Метавшемуся в бреду Матвею казалось, будто это он сам идет по бесконечным коридорам, мимо картин Никаса Сафронова, мимо скульптур Зураба Церетели, мимо вытянувшихся по струнке караульных со стеклянными глазами. Вместо церемониального зала коридор закончился тупиком с нарисованным на стене двуглавым орлом. От парных шей начали отпочковываться новые головы, и секунду спустя на несчастного смотрели сотни холодных птичьих глаз, а множество клювов норовили вцепиться в него, страшно клацая перед самым носом. Он пытался бежать назад, но двери за его спиной оказались заперты, а многоголовая птица все приближалась, хлопая стальными крыльями, и казалось, конец неминуем, но вместо него пришло спасительное пробуждение…
Помотав головой, Матвей обнаружил, что все так же лежит на полу, но теперь уже в луже холодного пота, а над ним нависает фигура сидящего на кровати мужчины с седой трехдневной щетиной на обрюзгшем лице.
— Ну, здравствуйте, Матфей Сергеевич! — произнес он, слегка картавя. — Добро пожаловать в нашу скромную обитель!
25. Творческая интеллигенция
Нового знакомого Матвея звали Миша Куц.

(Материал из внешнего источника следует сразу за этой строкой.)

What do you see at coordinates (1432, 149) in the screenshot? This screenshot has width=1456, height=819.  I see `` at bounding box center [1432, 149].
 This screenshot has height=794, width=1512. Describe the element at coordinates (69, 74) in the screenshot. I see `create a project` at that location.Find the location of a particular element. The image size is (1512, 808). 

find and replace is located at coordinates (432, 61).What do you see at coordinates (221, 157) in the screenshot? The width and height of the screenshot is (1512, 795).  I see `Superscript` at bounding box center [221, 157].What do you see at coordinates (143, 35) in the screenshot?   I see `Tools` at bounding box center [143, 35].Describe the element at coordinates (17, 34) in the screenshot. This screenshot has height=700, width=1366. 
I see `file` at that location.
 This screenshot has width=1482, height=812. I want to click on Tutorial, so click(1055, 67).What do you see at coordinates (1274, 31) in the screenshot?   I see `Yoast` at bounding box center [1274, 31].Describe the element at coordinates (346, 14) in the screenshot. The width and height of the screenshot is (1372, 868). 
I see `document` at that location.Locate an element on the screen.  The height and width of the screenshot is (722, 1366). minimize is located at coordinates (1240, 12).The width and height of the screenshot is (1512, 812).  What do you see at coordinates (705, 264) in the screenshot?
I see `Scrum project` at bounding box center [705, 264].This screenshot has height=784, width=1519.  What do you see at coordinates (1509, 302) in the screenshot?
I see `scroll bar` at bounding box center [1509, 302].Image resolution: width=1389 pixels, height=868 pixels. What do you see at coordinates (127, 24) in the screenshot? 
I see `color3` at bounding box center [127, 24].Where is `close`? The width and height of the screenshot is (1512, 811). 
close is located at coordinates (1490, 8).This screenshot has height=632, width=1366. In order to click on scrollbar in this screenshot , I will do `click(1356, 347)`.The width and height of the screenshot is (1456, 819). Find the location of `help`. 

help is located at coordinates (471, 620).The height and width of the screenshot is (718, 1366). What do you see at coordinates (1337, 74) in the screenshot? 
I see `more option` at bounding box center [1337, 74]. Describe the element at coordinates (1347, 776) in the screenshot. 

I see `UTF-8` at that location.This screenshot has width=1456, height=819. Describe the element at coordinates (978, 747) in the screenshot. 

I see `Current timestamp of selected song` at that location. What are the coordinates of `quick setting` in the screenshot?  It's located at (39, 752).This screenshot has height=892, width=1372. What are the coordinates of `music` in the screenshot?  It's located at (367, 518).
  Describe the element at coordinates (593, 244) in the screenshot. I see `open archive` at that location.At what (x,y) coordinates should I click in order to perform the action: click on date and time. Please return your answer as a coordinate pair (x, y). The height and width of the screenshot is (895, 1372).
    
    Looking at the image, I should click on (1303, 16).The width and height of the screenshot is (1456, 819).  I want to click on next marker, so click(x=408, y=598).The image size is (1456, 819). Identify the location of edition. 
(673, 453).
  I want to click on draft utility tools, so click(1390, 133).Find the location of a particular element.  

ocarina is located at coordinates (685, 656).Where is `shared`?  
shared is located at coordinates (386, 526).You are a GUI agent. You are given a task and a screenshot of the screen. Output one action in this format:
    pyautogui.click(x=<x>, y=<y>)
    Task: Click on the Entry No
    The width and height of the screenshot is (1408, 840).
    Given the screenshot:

Он отрекомендовался как «писатель, эссеист и драматург» и на правах куратора предложил провести экскурсию по дому творчества. Помимо милого грассирования у Миши была еще одна особенность: он без остановки трындел. Но тон его был довольно мягкий и ненавязчивый, так что Матвей со временем научился воспринимать речи сопровождающего в фоновом режиме, как радио, выделяя лишь отдельные фрагменты. К слову о радио, первое, на что Мэт обратил внимание — в каждом помещении, включая коридоры, туалеты и душевые неизменно присутствовал включенный телевизор, а то и несколько. Все они транслировали разные каналы, но самыми популярными среди них были «Звезда» и «Штык».
— Нужно всегда находиться в информационном поле, — прокомментировал Миша. — Это очень важно для творчества. Ну как для творчества… Это вообще важно для жизни. Мы ведь часто не отдаем себе отчет, что жизнь идет. Нам кажется, что сегодня просто очередной день, а жизнь… жизнь — это что-то большее. Но именно из обычных дней и складываются наши необычные жизни…
Матвей с утра не был готов к таким крупным дозам бытовой философии, поэтому вклинился в Мишин поток сознания с вопросом:
— А где тут у вас позавтракать можно?
— Я вот иногда задумываюсь… — по пути в столовую Миша снова завел свою шарманку. — Знаете это утреннее чувство, когда мозг уже проснулся, а желудок еще нет? И вроде бы пора уже завтракать, но ты этот момент все время откладываешь — то постель по второму разу застелешь, то зубы снова почистишь… Бывает с вами такое?
К тому времени Матвей уже понял, что все вопросы, которые задает ему Миша, носят сугубо риторический характер. Поэтому он молча умял свой завтрак, параллельно выслушав историю о сложных отношениях своего собеседника с манной кашей. Корни этих отношений терялись в глубоком детстве, и с каши эссеист незаметно перескочил на неповторимый запах школьной столовки, вспомнил учительницу химии с волосами цвета марганца, а затем, совершив невообразимый кульбит, обратился к армейским воспоминаниям.